(150c) Investigate the Druggability of Protein Targets for Listeria Monocytogenes for Drug Discovery

It is reported that approximately 48 million cases of foodborne illnesses take place in the U.S. every year. Among them are approximately 1600 cases of listeriosis that result in about 260 deaths. Vulnerable populations, including the elderly, children, and pregnant women, face a fatality rate as high as 30%. Listeriosis, caused by Listeria monocytogenes, ranks as the third leading cause of death due to foodborne pathogens. L. monocytogenes, a resilient facultative intracellular pathogen, is prevalent worldwide and poses significant challenges to the food industry due to its presence in various environments and its transmission via contaminated foods and surfaces. The primary treatment for listeriosis involves ampicillin, yet concerns persist regarding the emergence of antibiotic resistance due to lateral gene transfer.

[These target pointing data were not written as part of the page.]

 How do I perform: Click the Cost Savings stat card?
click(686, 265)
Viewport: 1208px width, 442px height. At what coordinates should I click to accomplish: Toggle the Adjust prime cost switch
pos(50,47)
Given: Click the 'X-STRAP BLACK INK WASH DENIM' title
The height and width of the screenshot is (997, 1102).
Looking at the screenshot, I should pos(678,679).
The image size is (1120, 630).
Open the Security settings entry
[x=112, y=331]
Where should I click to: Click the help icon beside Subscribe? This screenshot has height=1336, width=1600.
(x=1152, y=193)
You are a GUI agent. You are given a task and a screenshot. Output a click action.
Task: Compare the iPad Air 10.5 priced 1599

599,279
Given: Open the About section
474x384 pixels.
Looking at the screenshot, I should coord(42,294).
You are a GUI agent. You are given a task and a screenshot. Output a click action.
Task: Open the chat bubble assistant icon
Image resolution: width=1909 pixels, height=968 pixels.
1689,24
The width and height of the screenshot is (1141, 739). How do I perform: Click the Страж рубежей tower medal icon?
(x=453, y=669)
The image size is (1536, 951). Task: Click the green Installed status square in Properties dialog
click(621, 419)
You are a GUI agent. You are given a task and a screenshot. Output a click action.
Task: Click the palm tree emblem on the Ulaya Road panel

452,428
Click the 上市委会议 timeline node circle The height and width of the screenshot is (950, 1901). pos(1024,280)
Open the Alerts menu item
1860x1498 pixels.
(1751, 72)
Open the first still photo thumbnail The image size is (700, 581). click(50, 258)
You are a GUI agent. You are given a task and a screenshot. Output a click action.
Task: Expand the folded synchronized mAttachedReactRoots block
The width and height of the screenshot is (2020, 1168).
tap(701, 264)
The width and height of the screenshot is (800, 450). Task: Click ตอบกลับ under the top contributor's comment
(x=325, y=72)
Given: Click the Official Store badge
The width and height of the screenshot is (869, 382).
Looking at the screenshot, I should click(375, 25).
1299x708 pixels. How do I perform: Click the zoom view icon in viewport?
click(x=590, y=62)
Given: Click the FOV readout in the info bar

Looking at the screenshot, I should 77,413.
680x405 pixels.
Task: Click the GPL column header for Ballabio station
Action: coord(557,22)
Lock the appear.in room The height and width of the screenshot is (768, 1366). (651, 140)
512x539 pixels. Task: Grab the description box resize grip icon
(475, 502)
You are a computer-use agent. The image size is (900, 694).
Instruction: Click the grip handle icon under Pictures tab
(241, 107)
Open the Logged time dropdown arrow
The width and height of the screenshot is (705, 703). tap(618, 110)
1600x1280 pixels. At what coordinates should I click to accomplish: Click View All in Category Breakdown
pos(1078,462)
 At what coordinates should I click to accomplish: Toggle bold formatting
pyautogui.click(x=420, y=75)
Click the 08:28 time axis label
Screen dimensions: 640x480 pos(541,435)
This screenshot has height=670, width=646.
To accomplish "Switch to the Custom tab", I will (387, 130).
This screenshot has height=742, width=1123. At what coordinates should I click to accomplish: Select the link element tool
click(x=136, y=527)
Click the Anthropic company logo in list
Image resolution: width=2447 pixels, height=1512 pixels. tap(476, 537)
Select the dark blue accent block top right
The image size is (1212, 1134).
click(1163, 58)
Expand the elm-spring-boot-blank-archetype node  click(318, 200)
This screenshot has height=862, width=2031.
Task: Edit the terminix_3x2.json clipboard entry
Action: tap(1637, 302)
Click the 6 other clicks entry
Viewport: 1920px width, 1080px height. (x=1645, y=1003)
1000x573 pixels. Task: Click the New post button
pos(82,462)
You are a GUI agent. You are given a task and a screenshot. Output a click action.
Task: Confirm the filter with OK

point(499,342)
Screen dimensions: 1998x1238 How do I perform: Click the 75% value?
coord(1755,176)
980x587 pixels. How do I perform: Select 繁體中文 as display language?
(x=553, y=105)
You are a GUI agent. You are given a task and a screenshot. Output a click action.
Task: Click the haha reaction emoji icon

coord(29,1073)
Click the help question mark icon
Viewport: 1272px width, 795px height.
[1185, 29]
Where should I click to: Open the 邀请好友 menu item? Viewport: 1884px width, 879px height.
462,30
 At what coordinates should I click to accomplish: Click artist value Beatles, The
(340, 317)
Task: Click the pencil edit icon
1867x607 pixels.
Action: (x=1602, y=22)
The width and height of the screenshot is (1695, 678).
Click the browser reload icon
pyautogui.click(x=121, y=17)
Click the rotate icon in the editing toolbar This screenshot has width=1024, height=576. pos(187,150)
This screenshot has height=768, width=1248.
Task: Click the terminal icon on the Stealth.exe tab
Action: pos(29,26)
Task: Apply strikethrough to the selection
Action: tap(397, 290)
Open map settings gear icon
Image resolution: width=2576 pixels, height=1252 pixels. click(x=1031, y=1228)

Efforts to control L. monocytogenes focus on disrupting stress response, virulence, and antibiotic resistance mechanisms. Enhancements in these areas could improve food preservation techniques, diminish virulence, and counteract antibiotic resistance, thereby positively impacting L. monocytogenes treatment. Developing novel treatments presents challenges, with Phase II drug failures often attributed to lack of efficacy. Effective drug targets should play a functional role in the disease process and be druggable. However, little work has been done to evaluate the druggability of potential targets for L. monocytogenes. This study aims to address this gap by developing a druggability-evaluation model based on protein binding pocket structure features. In particular, a ligand-protein computational platform was implemented to extract structural features of 535 binding pockets for known antimicrobials. These features were analyzed to identify the key features that can be used as the input of a logistic regression model. The pockets bound with known antimicrobials were regarded as druggable, with a value of one for druggability. On the contrary, a zero value of druggability was assigned to the pockets without binding ligands in the same protein target. The druggability is used as the output of the logic regression model. After the model was validated by existing data, it was applied to evaluate 23 key proteins from L. monocytogenes identified in existing literature. Notably, protein groEL, fliH/fliI complex, fliG, flhB, flgL, flgK, inlA, mogR, and prfA emerged as high-potential druggable targets. These findings lay the groundwork for future research aimed at identifying compounds that inhibit these druggable targets and designing experimental studies to confirm their effectiveness as drug targets.